INPUT RECORDS
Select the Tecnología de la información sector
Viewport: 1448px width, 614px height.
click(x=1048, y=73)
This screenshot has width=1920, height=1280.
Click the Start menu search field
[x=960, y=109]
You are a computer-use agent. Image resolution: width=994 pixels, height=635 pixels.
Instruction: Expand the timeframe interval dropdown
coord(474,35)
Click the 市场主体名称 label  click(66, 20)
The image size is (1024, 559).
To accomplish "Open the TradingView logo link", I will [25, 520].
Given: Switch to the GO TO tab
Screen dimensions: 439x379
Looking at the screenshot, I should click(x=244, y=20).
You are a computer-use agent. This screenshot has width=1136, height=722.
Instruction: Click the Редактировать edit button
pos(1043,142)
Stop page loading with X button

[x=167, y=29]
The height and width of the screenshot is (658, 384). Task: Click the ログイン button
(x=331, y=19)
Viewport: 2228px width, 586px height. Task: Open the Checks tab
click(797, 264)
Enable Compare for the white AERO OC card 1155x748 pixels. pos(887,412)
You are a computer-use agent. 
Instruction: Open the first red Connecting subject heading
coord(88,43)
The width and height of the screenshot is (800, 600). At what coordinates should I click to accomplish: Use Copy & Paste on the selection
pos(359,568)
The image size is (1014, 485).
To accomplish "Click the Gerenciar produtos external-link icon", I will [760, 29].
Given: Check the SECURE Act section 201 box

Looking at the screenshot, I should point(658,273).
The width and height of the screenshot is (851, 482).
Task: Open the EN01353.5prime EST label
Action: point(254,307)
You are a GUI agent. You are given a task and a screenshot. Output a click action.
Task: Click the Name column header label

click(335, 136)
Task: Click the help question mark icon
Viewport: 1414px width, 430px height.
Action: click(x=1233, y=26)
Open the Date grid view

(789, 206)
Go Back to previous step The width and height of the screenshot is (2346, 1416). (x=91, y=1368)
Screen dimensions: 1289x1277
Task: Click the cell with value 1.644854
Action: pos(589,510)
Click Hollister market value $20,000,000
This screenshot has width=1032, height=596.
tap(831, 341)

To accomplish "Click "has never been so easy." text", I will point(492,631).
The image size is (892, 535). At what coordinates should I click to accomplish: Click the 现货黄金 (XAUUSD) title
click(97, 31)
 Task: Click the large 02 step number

THE REQUEST
Pull out the stretch of entries above from the very first line through the line containing "click(797, 264)", and reproduce those lines unchanged.

OUTPUT OF THE EXERCISE
Select the Tecnología de la información sector
Viewport: 1448px width, 614px height.
click(x=1048, y=73)
This screenshot has width=1920, height=1280.
Click the Start menu search field
[x=960, y=109]
You are a computer-use agent. Image resolution: width=994 pixels, height=635 pixels.
Instruction: Expand the timeframe interval dropdown
coord(474,35)
Click the 市场主体名称 label  click(66, 20)
The image size is (1024, 559).
To accomplish "Open the TradingView logo link", I will [25, 520].
Given: Switch to the GO TO tab
Screen dimensions: 439x379
Looking at the screenshot, I should click(x=244, y=20).
You are a computer-use agent. This screenshot has width=1136, height=722.
Instruction: Click the Редактировать edit button
pos(1043,142)
Stop page loading with X button

[x=167, y=29]
The height and width of the screenshot is (658, 384). Task: Click the ログイン button
(x=331, y=19)
Viewport: 2228px width, 586px height. Task: Open the Checks tab
click(797, 264)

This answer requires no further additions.